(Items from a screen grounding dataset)
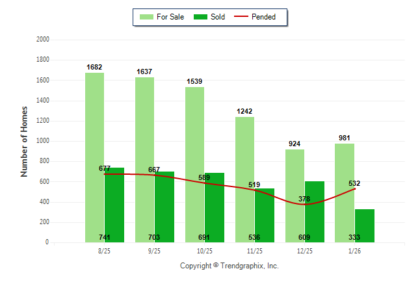Click the 10/25 x-axis date label
This screenshot has width=420, height=282.
click(204, 251)
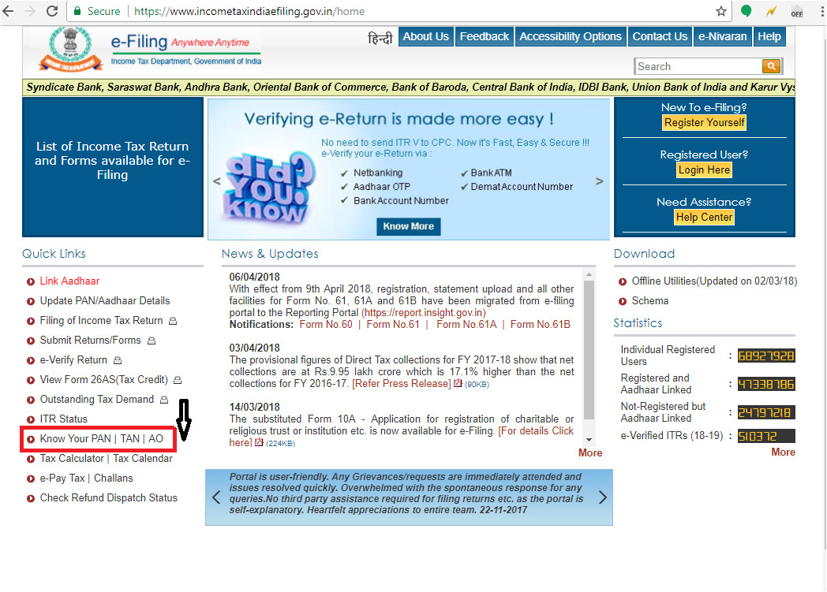The image size is (827, 592).
Task: Click the browser reload icon
Action: 52,11
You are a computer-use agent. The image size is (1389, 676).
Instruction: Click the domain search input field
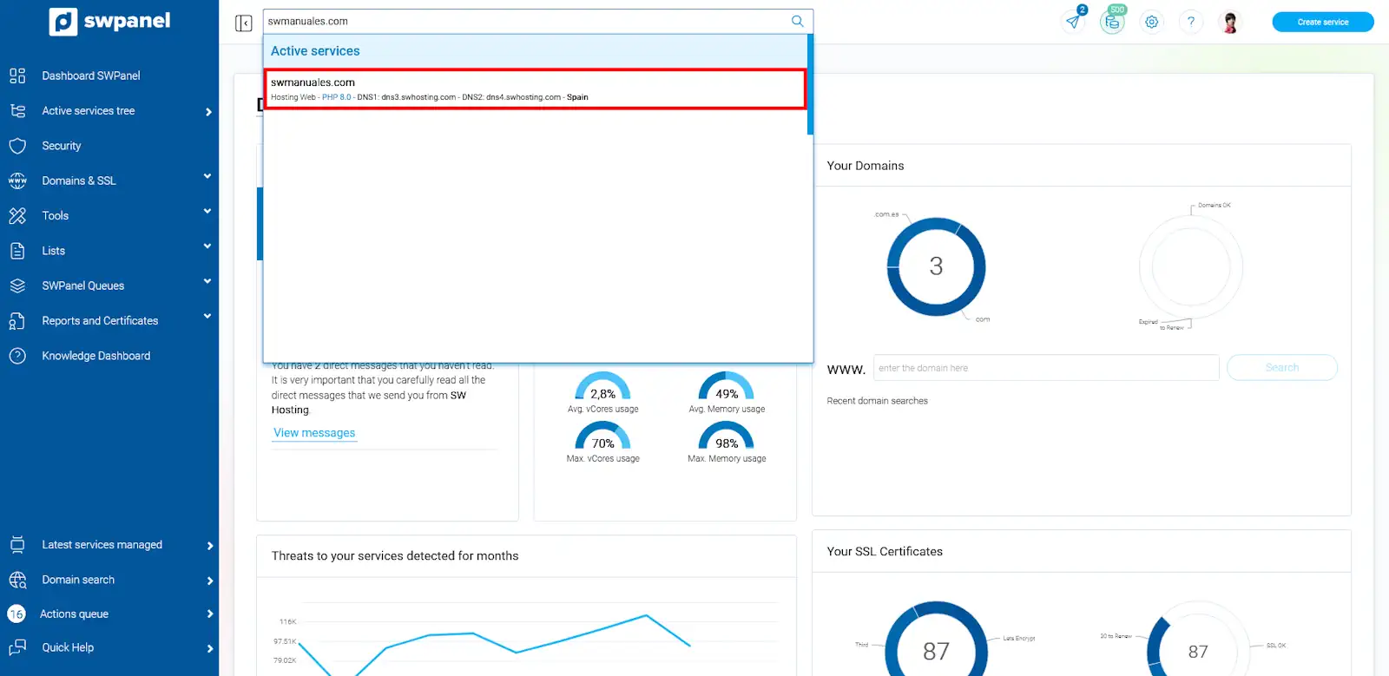1045,368
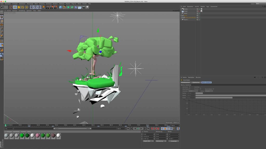Enable the Vorschau checkbox in Weiche Selektion
This screenshot has width=266, height=149.
tap(201, 87)
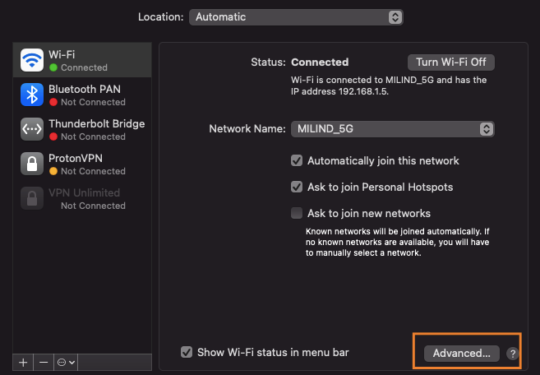The image size is (540, 375).
Task: Uncheck Ask to join Personal Hotspots
Action: [297, 188]
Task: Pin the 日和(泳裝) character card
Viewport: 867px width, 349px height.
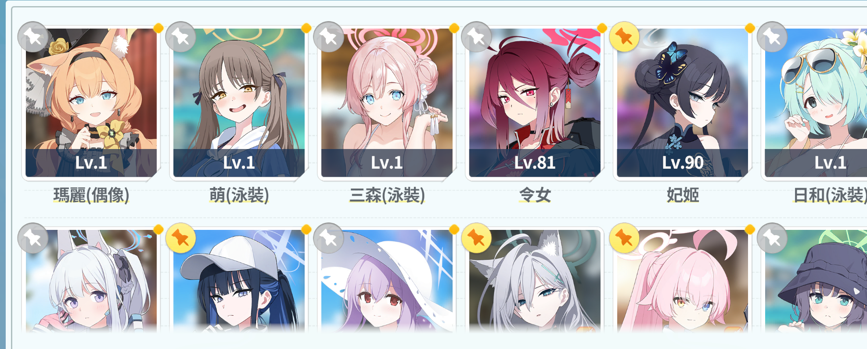Action: click(773, 37)
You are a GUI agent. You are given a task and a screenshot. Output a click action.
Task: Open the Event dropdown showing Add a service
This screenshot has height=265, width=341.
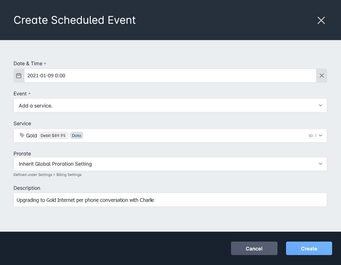pyautogui.click(x=170, y=105)
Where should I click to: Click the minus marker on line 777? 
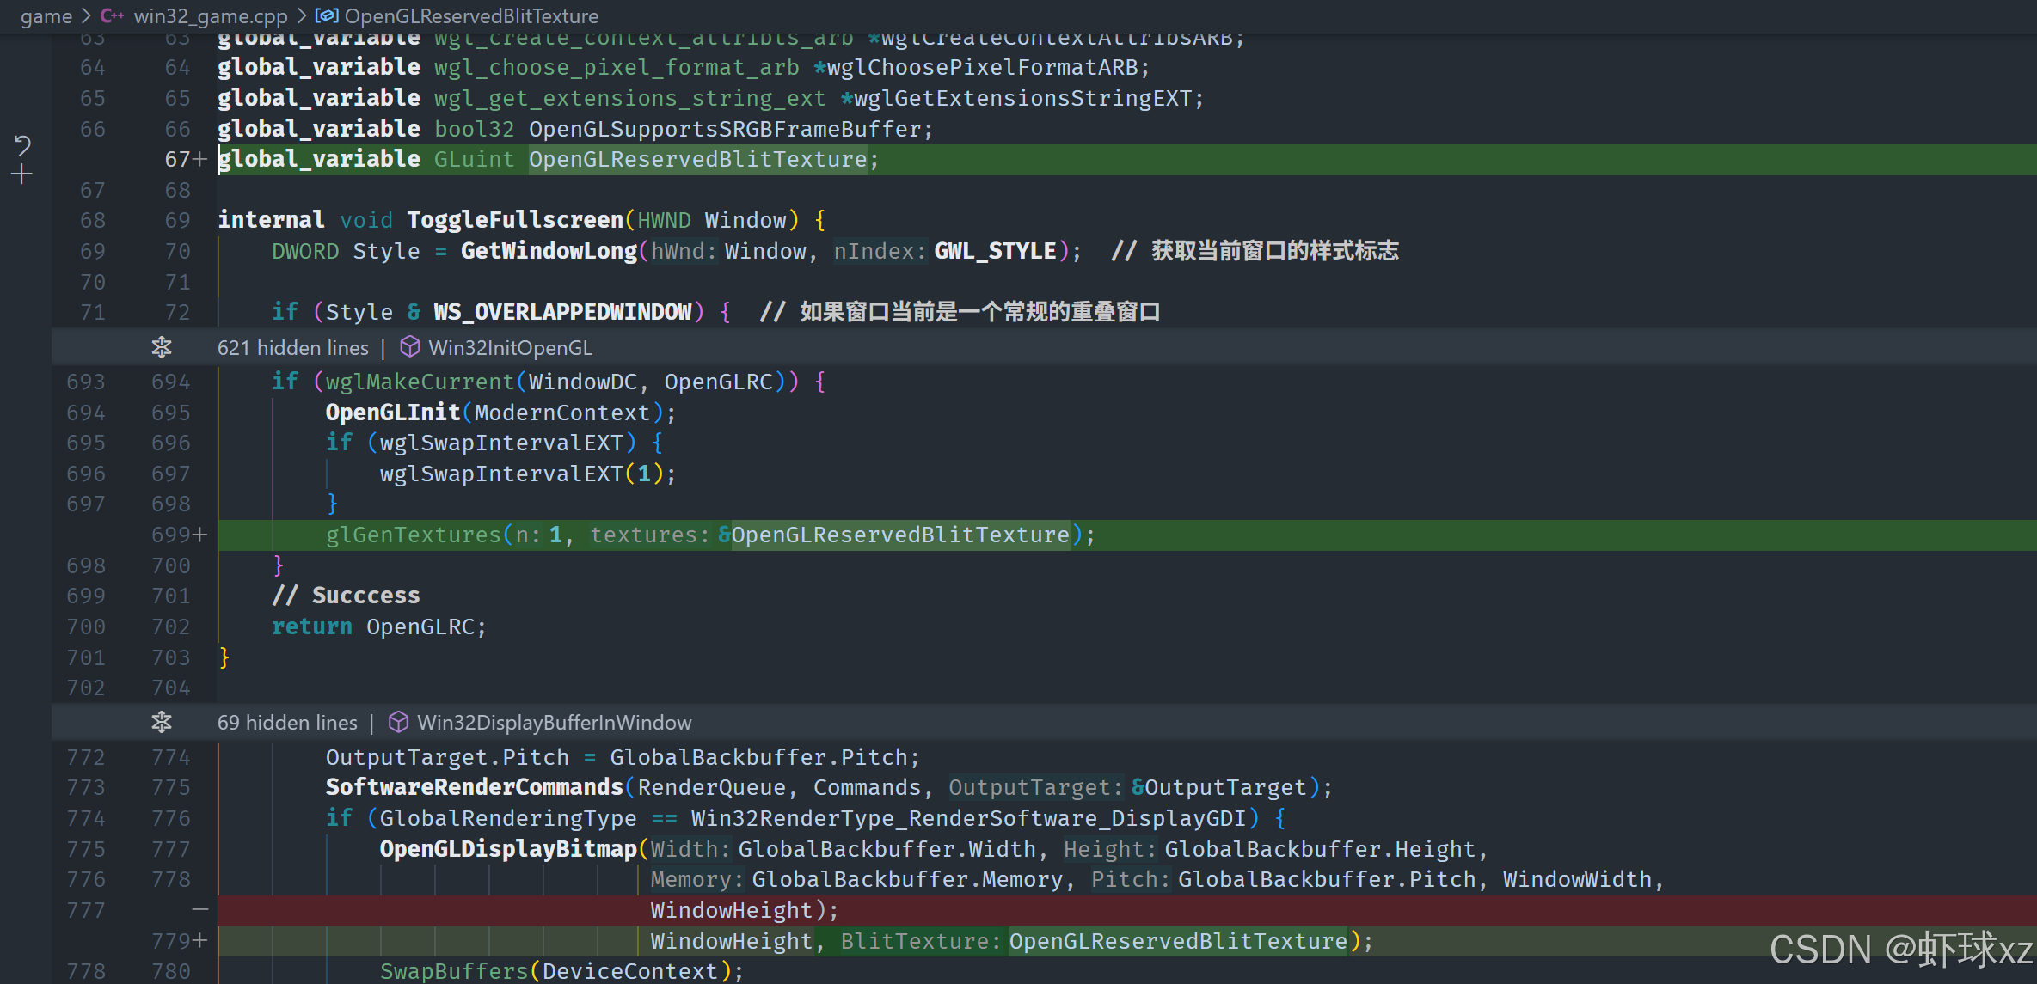pos(200,909)
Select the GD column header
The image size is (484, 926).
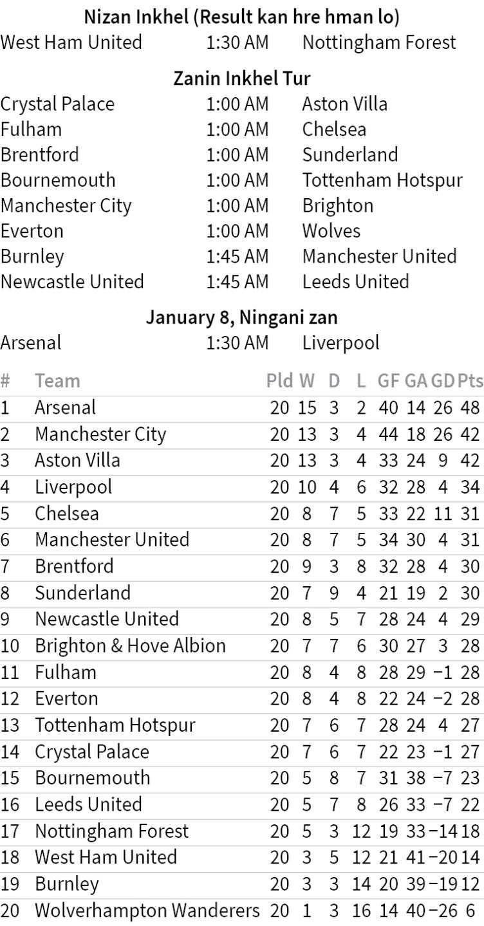443,381
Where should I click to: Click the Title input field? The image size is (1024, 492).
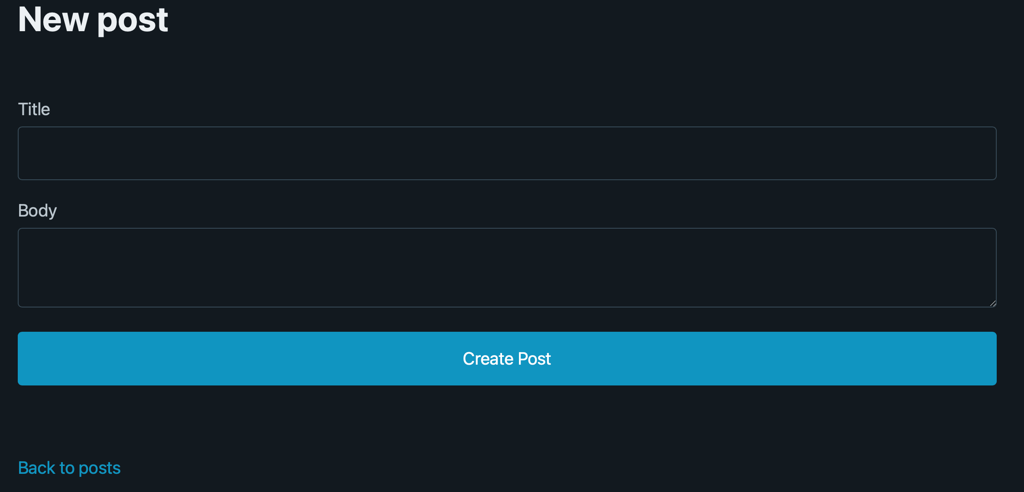[507, 153]
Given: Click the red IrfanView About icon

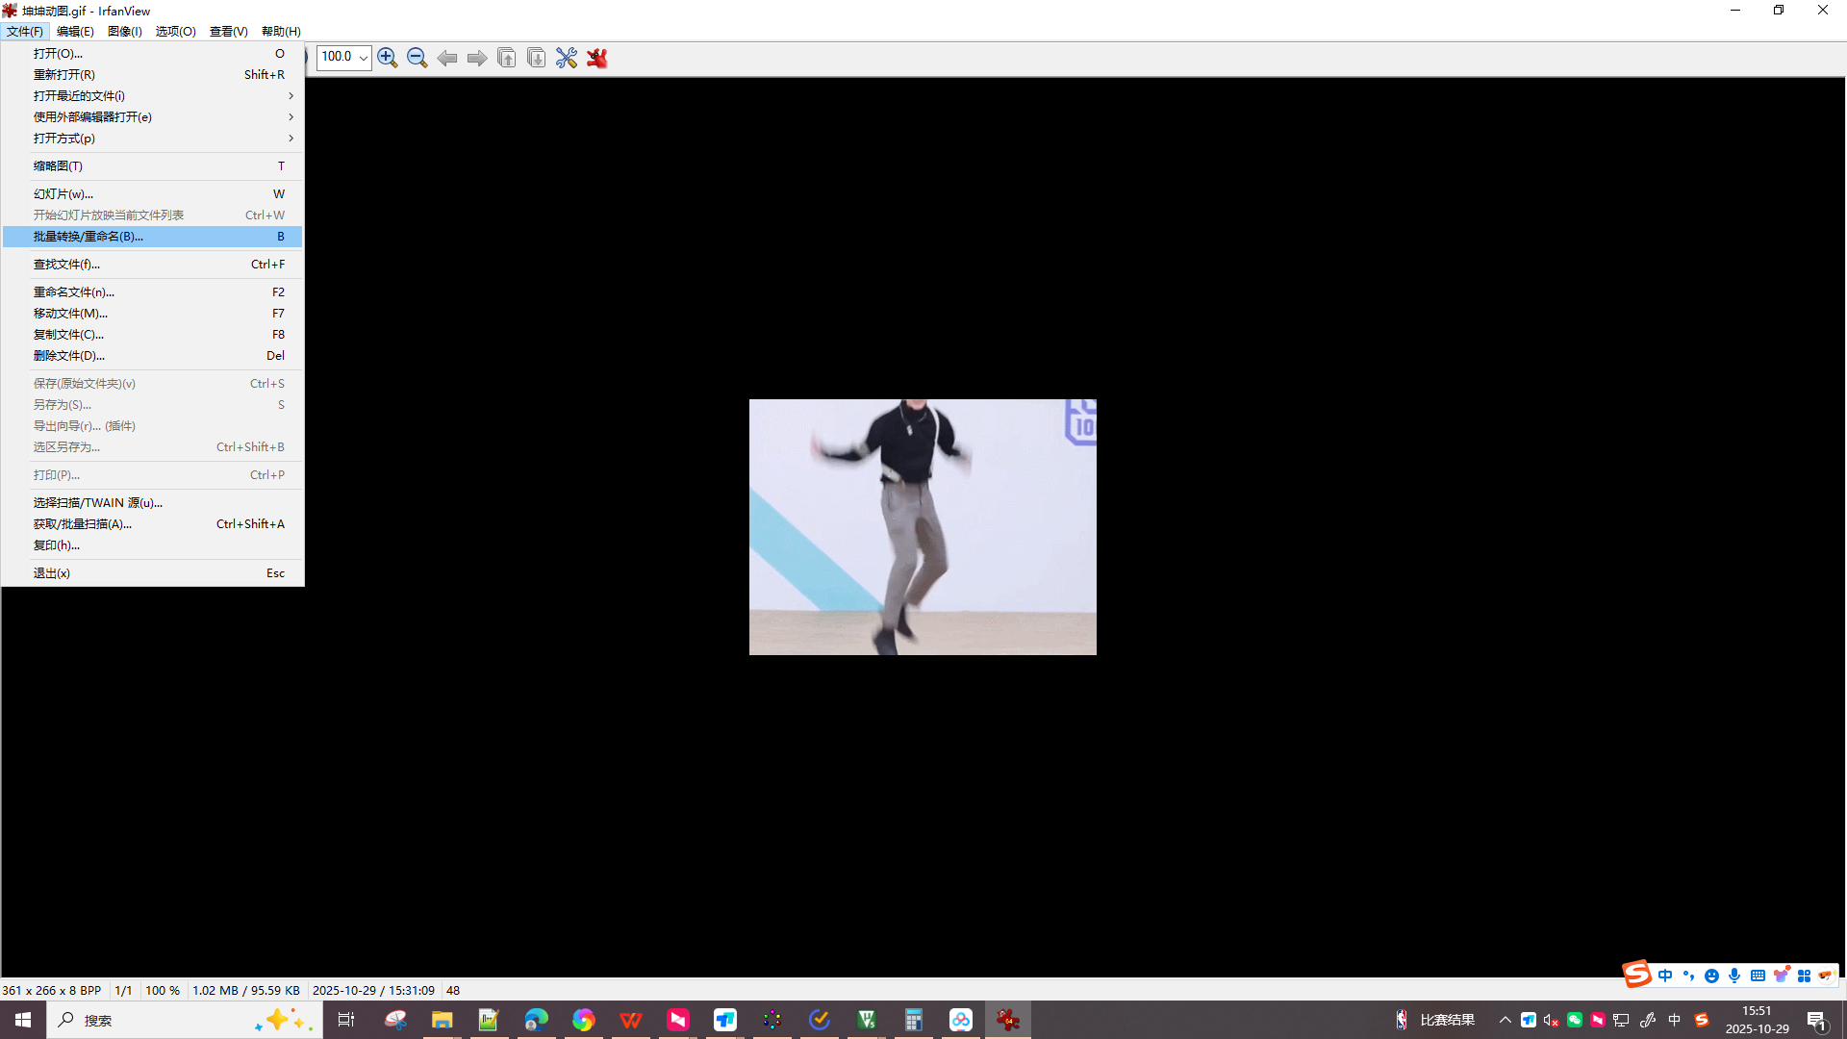Looking at the screenshot, I should pyautogui.click(x=597, y=58).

Exercise aim -> Please retype all of the items above word for word, leaving out the pictures.

Response below ->
Click the 10/25 x-axis date label
This screenshot has width=420, height=282.
click(204, 251)
The image size is (827, 592).
Task: Click the browser reload icon
Action: 52,11
You are a computer-use agent. The image size is (1389, 676).
Instruction: Click the domain search input field
1045,368
Enable the Vorschau checkbox in Weiche Selektion
This screenshot has width=266, height=149.
tap(201, 87)
The image size is (540, 375).
Task: Uncheck Ask to join Personal Hotspots
Action: [297, 188]
Task: Pin the 日和(泳裝) character card
Viewport: 867px width, 349px height.
Action: click(773, 37)
You are a GUI agent. You are given a task and a screenshot. Output a click action.
Task: Open the Event dropdown showing Add a service
This screenshot has height=265, width=341.
pyautogui.click(x=170, y=105)
Where should I click to: Click the minus marker on line 777? 
pos(200,909)
Select the GD column header
The image size is (484, 926).
443,381
Where should I click to: Click the Title input field? The image size is (1024, 492).
[507, 153]
Given: Click the red IrfanView About icon

Looking at the screenshot, I should pyautogui.click(x=597, y=58).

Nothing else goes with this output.